Concurrency
One of the promises of functional programming has only recently started to appear, and it’s still very difficult to achieve in practice. Consider the following snippet of C code:
a = someCalculation() + anotherCalculation();
In C, either of these routines may have side effects, so they must be executed sequentially. In a functional language, however, they may not. This means that they may be executed in either order. In fact, in a language with lazy evaluation like Haskell, they may not be evaluated until the value of a is actually used.
Because they can be executed in either order, they can also be executed concurrently. If they are both very small functions, there isn’t much benefit in this, but if they are very time-consuming things, then there is.
In a functional language, this transform is trivial for the compiler to do. The difficult bit is deciding when to do it. Running every function call in parallel will almost certainly be slowereven on a massively parallel machinethan running them all sequentially just because of the overhead involved in creating, or communicating with, all of the threads.

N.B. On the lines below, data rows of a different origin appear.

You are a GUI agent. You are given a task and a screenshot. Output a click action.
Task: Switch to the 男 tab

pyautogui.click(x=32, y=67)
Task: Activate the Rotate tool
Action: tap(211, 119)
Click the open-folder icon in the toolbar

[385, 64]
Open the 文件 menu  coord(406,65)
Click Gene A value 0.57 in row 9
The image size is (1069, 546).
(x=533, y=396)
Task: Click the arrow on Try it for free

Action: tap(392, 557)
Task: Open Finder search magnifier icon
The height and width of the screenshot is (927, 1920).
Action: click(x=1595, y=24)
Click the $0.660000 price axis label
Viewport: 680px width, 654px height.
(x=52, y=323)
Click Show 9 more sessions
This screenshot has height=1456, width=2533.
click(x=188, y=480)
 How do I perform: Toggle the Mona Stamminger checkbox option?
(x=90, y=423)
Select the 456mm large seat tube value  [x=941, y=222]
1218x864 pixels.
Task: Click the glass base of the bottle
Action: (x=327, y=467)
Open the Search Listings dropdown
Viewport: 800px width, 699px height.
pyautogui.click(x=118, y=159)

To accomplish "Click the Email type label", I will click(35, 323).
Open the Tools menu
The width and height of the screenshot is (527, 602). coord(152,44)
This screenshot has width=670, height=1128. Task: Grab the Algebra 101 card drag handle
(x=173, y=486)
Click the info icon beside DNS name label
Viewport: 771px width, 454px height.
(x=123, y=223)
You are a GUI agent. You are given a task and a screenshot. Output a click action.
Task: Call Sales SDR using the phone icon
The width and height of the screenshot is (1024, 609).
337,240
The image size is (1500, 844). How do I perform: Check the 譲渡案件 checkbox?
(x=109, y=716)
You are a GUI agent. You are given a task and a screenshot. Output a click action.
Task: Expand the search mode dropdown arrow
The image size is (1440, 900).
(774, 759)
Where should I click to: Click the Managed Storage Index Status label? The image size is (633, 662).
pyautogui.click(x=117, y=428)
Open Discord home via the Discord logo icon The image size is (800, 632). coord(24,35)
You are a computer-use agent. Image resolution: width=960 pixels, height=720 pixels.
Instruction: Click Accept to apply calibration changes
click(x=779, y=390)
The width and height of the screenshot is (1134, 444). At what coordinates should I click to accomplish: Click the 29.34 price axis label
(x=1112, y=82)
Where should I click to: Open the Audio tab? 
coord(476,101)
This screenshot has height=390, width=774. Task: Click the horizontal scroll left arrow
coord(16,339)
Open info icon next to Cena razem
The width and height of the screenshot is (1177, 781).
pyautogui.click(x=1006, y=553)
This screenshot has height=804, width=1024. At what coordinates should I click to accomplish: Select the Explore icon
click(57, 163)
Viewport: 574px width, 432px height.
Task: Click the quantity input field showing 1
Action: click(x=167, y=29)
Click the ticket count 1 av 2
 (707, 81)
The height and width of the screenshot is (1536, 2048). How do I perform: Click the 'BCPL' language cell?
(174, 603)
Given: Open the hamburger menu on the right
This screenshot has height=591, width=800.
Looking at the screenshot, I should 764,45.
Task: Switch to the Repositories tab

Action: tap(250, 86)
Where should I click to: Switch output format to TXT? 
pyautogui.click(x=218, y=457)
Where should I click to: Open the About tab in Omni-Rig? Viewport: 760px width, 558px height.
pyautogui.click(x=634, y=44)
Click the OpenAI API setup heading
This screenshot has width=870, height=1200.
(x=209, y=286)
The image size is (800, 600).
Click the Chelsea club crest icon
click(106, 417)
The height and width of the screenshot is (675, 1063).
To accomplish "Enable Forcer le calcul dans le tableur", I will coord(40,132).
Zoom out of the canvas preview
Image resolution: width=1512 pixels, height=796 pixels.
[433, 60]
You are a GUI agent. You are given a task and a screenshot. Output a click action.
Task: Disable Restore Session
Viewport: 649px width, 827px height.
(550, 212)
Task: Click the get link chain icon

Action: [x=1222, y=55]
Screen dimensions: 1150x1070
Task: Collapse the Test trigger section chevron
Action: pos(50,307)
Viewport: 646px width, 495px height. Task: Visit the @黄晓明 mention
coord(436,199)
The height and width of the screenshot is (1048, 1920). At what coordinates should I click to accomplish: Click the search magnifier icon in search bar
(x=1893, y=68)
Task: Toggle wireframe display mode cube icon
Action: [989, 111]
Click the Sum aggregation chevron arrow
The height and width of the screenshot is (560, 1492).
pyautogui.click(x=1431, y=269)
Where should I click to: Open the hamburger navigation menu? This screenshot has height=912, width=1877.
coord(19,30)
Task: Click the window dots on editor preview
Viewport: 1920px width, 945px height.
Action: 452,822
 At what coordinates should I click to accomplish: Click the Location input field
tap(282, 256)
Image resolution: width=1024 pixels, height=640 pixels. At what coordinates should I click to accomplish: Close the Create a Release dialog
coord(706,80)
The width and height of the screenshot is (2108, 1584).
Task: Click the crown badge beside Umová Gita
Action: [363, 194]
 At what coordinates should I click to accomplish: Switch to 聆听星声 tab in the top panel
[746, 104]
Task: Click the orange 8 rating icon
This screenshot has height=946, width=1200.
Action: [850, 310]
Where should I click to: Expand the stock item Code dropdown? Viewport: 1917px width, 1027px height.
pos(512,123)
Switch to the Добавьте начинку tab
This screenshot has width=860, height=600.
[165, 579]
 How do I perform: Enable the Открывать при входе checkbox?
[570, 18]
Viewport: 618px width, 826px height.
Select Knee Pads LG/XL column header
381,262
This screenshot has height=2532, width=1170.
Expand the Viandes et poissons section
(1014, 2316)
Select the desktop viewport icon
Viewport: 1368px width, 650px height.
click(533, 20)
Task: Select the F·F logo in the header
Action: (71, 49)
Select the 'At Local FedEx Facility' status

That said, current compilers are starting to make good progress in this respect. It’s much easier in an environment that does runtime code generation. You can start at the top level and profile each function call, then as each function is re-run, profile at a finer granularity until you find places that can benefit from parallelism.
This is where the promise of functional programming is really great. A lot of the low-hanging fruit has already been harvested. When most people think of functional programming, they think of higher-order functions like map, which take a function and a collection as arguments, apply the function to each element in the collection, and return the result. These can be parallelized trivially, and are even in some imperative programming languages.
For example, NSArray in Objective-C has a -enumerateObjectsWithOptions:usingBlock: method. This takes a block (effectively a function) as an argument and executes it with each of the elements in the collection. If one of the options is NSEnumerationConcurrent, then it will do this in parallel. I talk about this in a bit more detail in the second edition of the Objective-C Phrasebook, so I won't say any more about it in an article that's meant to be about functional programming languages.
This, however, highlights one of the reasons why it’s worth keeping an eye on functional languages even if you don't use them: Ideas from them often migrate into other languages and can be used quite effectively.
In fact, GCC and Clang both provide annotations that allow you to specify that a C “function” is a real function, which allows the compiler to perform extra optimizations, such as deleting multiple calls with the same arguments.